Print the passage below on microbial sensitivity to long-term inorganic fertilization in full, with every word unchanged.

## Text
□ □ □ □
On the other hand, 7 bacteria phyla and 6 archaea classes were identified as sensitive to long-term inorganic fertilization across the different growth stages (Fig. S3). Among them, Epsilonproteobacteria was significantly depleted, whereas Parvarchaeota was enriched in NPK-fertilized soil at the tillering stage. At the panicle initiation, Alphaproteobacteria and Betaproteobacteria were significantly enriched, whereas Chlorobi, Chloroflexi, Ignavibacteriae, Verrucomicrobia, Methanomicrobia and Thermoplasmata were depleted in NPK-fertilized soil. At the booting stage, Thaumarchaeota were enriched, whereas Halobacteria and Methanococci were depleted in N-fertilized soil (Fig. S3). Furthermore, 57 and 3 bacteria and archaea families, respectively, were identified as sensitive to long-term inorganic fertilization across the different growth stages (Fig. S4). Although some of those families exhibited their sensitivity to long-term inorganic fertilization either at one, two or three growth stages, most of them were preferentially sensitive at the panicle initiation (Fig. S4).
Taken together, our results reveal differential microbial sensitivity to long-term inorganic fertilization across the different growth stages, with a higher relative abundance of lifs taxa at the panicle initiation compared to at the tillering and booting stage. However, the effect of growth stage on microbial sensitivity to long-term inorganic fertilization was more strongly pronounced for bacterial than archaeal community.
□ □ □ □
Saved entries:
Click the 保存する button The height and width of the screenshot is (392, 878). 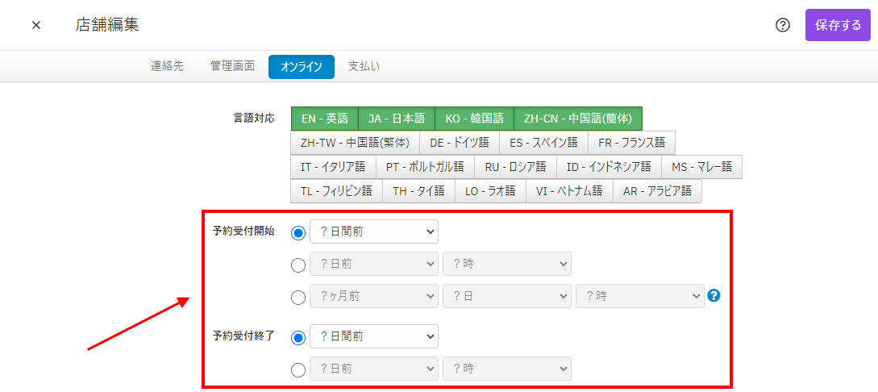[x=838, y=25]
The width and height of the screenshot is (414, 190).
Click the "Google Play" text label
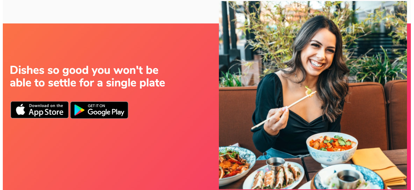[x=106, y=112]
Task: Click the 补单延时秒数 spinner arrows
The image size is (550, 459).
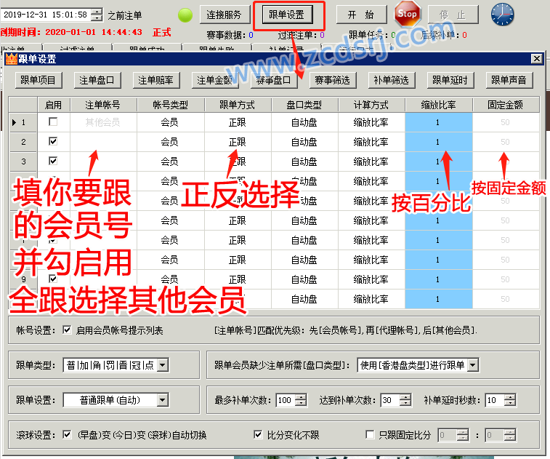Action: point(510,400)
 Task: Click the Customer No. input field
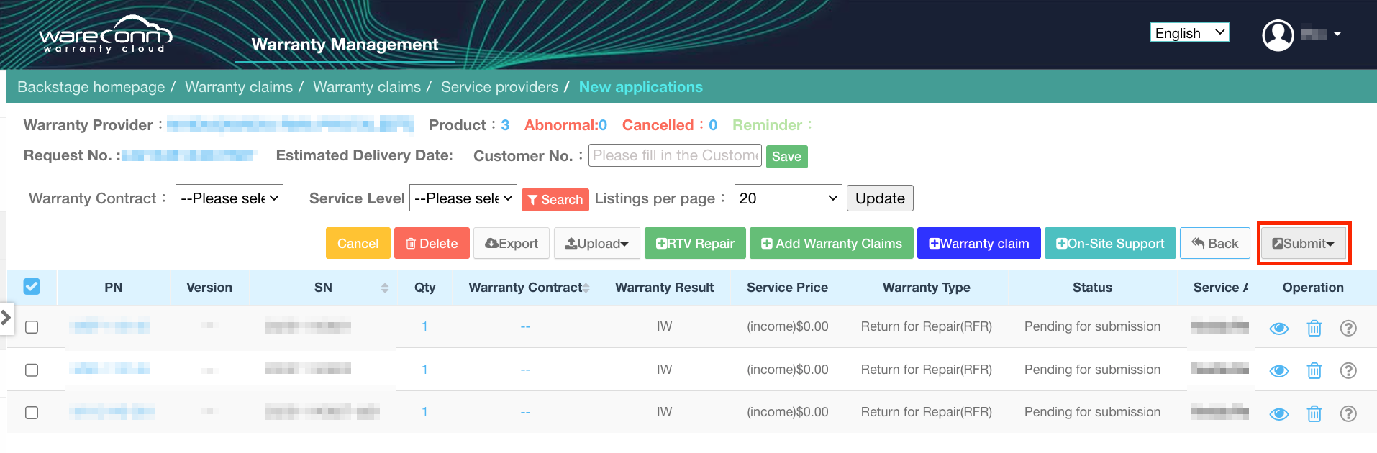pos(674,155)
□ □ □ □
## Reply
On the other hand, 7 bacteria phyla and 6 archaea classes were identified as sensitive to long-term inorganic fertilization across the different growth stages (Fig. S3). Among them, Epsilonproteobacteria was significantly depleted, whereas Parvarchaeota was enriched in NPK-fertilized soil at the tillering stage. At the panicle initiation, Alphaproteobacteria and Betaproteobacteria were significantly enriched, whereas Chlorobi, Chloroflexi, Ignavibacteriae, Verrucomicrobia, Methanomicrobia and Thermoplasmata were depleted in NPK-fertilized soil. At the booting stage, Thaumarchaeota were enriched, whereas Halobacteria and Methanococci were depleted in N-fertilized soil (Fig. S3). Furthermore, 57 and 3 bacteria and archaea families, respectively, were identified as sensitive to long-term inorganic fertilization across the different growth stages (Fig. S4). Although some of those families exhibited their sensitivity to long-term inorganic fertilization either at one, two or three growth stages, most of them were preferentially sensitive at the panicle initiation (Fig. S4).
Taken together, our results reveal differential microbial sensitivity to long-term inorganic fertilization across the different growth stages, with a higher relative abundance of lifs taxa at the panicle initiation compared to at the tillering and booting stage. However, the effect of growth stage on microbial sensitivity to long-term inorganic fertilization was more strongly pronounced for bacterial than archaeal community.